Metro

Overdose doctor valued money over life: prosecutors

A Queens doctor on trial for manslaughter in the overdose deaths of two patients he prescribed painkillers to, valued money over human life, prosecutors charged Wednesday in Manhattan Supreme Court.

Prosecutors said Stan Xuhui Li ran a “lucrative” side business out of a basement office in Flushing, Queens, prescribing and selling pills like anti-anxiety med Xanex and painkiller Oxycodone to as many as 90 patients a day and pocketing $450,000 in cash over two years.

“This is a case about a doctor who put money before lives,” Assistant District Attorney Charlotte Fishman told jurors in opening statements. “We will prove he exploted addictions … in pursuit of the almighty dollar.”

Fishman said Li regularly prescribed his patients huge doses of Oxycodone and Xanax despite knowing that some were addicts or drug dealers. His attorney has denied that claim, placing the blame on the pill poppers.

“No one took the medicine Dr. Li prescribed the way that he prescribed them,” said defense lawyer Raymond Belair.

Two of Li’s patients — Joseph Haeg and Nicholas Rappold — overdosed on a lethal combination of Xanex and Oxycodone in 2009 and 2010, respectively. Li is accused of prescribing both men hundreds of pills in the months leading to their deaths.

Li also wrote scripts for drug-addled killer David Laffer, who slaughtered four people in 2011 when he held up a Long Island pharmacy for pain killers.

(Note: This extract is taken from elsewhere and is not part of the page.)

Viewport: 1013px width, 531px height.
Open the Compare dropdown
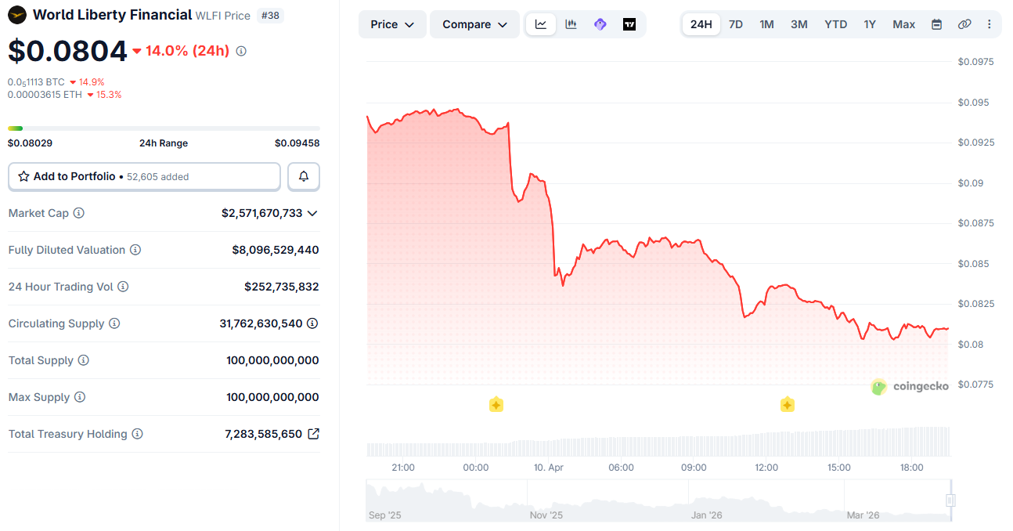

Belair painted Li, a licensed anesthesiologist who worked full time at a New Jersey hospital, as a hardworking doctor that cared about his patients. The lawyer said Li opened up the Queens office so that his Chinese wife could come to the US to work.

“This isn’t a malpractice case. This is a case that claims dr. Li sold prescriptions. He didn’t sell prescriptions,” said Belair. “There is no reasonable conclusion that could be drawn … other than he acted in good faith and tried to help his patients.”

In 2012, Li was indicted on 211 counts — including charges of second-degree manslaughter, reckless endangerment and falsifying business records.

The trial is expected to last until the end of June.